*Письменный запрос*
Воспроизведите без изменений строки листинга, начиная со строки, содержащей "Preview the Avoiding Hazards card set", и заканчивая строкой, содержащей "coord(1535,711)", включая обе эти строки.

****************

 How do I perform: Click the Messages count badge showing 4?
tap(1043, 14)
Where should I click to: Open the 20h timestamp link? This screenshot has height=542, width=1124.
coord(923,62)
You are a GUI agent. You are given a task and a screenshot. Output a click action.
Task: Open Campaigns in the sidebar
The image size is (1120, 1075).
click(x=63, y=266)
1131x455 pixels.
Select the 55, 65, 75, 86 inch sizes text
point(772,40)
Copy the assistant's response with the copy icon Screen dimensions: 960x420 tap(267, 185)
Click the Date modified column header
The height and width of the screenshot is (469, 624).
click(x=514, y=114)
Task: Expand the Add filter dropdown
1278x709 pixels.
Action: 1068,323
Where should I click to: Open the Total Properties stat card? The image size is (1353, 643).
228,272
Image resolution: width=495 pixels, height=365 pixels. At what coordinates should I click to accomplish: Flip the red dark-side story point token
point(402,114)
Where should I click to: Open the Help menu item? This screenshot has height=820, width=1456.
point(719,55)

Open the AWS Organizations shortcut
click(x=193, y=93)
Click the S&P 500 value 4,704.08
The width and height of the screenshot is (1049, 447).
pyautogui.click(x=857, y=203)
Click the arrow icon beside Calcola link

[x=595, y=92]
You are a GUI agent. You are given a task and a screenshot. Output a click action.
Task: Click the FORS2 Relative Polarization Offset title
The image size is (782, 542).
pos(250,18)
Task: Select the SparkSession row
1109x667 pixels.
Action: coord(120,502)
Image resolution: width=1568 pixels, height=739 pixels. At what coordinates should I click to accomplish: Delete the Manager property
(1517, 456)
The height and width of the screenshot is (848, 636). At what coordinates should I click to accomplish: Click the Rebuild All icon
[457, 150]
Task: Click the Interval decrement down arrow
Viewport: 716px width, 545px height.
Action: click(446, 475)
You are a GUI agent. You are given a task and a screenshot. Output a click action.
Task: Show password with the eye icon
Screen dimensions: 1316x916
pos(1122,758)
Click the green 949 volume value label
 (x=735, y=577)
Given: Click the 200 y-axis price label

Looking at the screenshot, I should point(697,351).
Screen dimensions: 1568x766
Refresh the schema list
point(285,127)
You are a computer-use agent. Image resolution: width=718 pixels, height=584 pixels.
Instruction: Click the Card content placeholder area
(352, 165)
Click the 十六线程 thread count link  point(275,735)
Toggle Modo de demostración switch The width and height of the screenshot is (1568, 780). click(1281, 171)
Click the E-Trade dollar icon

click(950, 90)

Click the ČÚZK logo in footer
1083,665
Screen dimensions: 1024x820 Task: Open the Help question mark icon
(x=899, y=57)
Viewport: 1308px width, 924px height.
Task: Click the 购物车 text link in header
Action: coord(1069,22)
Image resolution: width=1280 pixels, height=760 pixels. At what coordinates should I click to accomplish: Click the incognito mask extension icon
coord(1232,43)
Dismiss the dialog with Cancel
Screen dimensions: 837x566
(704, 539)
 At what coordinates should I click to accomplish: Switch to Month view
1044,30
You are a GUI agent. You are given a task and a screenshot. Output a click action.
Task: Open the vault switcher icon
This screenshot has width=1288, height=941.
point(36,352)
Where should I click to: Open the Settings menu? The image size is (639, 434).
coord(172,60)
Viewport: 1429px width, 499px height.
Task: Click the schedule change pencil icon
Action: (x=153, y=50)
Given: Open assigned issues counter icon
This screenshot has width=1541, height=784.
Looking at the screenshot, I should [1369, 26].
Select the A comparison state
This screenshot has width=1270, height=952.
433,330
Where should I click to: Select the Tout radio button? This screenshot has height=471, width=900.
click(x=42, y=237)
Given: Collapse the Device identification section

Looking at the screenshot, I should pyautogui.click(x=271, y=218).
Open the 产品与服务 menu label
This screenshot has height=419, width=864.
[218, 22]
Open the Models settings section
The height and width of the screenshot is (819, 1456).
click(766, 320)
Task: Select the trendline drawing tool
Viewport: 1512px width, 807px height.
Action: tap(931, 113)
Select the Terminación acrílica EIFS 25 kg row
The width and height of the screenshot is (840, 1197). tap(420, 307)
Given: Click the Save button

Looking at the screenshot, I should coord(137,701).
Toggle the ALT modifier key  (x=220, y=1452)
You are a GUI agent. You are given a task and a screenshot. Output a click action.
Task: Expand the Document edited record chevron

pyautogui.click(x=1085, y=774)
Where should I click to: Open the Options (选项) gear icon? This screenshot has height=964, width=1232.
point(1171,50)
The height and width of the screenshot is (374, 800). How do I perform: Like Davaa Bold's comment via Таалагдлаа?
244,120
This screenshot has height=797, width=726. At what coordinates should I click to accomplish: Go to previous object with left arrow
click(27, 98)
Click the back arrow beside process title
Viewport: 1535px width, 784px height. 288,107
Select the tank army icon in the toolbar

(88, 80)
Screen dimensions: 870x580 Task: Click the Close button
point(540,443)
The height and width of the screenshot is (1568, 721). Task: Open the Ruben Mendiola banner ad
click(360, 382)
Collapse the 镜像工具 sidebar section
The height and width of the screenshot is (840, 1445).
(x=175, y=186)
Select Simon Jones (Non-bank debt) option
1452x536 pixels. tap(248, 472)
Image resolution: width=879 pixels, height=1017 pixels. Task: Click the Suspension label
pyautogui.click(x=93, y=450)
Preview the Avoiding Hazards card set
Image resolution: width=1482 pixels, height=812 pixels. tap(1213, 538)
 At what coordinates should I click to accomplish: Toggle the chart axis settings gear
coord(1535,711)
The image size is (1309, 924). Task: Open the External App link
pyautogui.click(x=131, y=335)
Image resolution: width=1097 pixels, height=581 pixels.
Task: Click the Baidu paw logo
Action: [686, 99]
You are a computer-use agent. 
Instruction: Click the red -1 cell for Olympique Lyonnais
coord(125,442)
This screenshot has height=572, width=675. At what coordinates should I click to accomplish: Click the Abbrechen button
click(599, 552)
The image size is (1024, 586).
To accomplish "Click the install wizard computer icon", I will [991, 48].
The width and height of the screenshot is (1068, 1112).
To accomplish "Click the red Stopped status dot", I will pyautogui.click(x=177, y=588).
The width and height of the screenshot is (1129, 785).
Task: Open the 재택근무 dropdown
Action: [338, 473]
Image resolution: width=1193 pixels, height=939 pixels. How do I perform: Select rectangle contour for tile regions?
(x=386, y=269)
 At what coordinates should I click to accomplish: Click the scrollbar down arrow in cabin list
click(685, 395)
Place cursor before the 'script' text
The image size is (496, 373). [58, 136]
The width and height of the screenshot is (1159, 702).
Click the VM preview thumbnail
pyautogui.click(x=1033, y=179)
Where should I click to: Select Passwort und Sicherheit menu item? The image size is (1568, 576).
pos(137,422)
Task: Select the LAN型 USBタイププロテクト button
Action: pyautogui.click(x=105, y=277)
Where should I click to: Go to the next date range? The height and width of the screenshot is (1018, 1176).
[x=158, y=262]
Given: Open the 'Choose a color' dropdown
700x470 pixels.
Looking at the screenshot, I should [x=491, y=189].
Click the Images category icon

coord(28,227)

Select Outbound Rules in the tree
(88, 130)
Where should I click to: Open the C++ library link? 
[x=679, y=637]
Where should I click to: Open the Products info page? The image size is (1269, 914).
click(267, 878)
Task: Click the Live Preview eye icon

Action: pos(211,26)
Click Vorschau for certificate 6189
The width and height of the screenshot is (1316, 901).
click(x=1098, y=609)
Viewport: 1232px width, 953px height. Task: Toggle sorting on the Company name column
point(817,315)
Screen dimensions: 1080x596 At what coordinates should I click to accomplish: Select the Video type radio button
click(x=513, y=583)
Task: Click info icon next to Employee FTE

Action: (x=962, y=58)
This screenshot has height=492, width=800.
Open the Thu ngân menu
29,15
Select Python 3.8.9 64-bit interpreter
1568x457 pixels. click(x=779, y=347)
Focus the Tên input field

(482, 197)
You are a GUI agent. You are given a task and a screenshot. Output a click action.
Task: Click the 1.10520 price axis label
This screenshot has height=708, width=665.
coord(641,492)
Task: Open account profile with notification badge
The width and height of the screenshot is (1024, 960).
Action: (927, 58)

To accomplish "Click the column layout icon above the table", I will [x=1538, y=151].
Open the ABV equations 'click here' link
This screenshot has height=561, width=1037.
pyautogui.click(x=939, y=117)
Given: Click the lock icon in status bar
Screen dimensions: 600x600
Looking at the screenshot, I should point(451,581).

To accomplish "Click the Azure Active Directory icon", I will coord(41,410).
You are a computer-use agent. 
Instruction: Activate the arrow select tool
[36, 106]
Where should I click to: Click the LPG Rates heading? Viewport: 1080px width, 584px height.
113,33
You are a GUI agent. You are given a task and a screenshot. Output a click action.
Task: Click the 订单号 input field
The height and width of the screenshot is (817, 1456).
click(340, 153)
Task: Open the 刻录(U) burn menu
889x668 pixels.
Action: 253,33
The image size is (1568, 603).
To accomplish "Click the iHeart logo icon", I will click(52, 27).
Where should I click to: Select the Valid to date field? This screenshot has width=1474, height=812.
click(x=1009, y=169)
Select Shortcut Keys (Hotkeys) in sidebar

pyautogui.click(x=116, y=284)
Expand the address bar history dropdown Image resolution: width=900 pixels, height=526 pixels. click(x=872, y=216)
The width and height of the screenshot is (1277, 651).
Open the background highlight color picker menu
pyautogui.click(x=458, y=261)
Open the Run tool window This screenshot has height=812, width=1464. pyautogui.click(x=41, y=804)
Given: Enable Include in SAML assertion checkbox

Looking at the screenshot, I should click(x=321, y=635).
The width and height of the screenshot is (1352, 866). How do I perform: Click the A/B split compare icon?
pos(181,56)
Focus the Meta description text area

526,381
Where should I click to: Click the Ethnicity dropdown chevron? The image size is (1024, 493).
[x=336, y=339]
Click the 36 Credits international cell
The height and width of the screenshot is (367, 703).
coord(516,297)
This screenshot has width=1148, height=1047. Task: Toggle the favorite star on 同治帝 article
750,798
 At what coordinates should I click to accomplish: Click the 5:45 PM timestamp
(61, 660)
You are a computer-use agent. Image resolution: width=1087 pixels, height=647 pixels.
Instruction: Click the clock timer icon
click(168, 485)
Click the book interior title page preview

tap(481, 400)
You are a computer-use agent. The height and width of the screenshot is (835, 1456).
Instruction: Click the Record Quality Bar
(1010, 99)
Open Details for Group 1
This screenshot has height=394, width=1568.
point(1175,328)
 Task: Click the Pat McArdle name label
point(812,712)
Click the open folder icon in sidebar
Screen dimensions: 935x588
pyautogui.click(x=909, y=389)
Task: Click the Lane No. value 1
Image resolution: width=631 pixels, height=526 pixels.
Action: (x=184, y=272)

****************

*Выполненное задание*
Preview the Avoiding Hazards card set
Image resolution: width=1482 pixels, height=812 pixels. tap(1213, 538)
 At what coordinates should I click to accomplish: Toggle the chart axis settings gear
coord(1535,711)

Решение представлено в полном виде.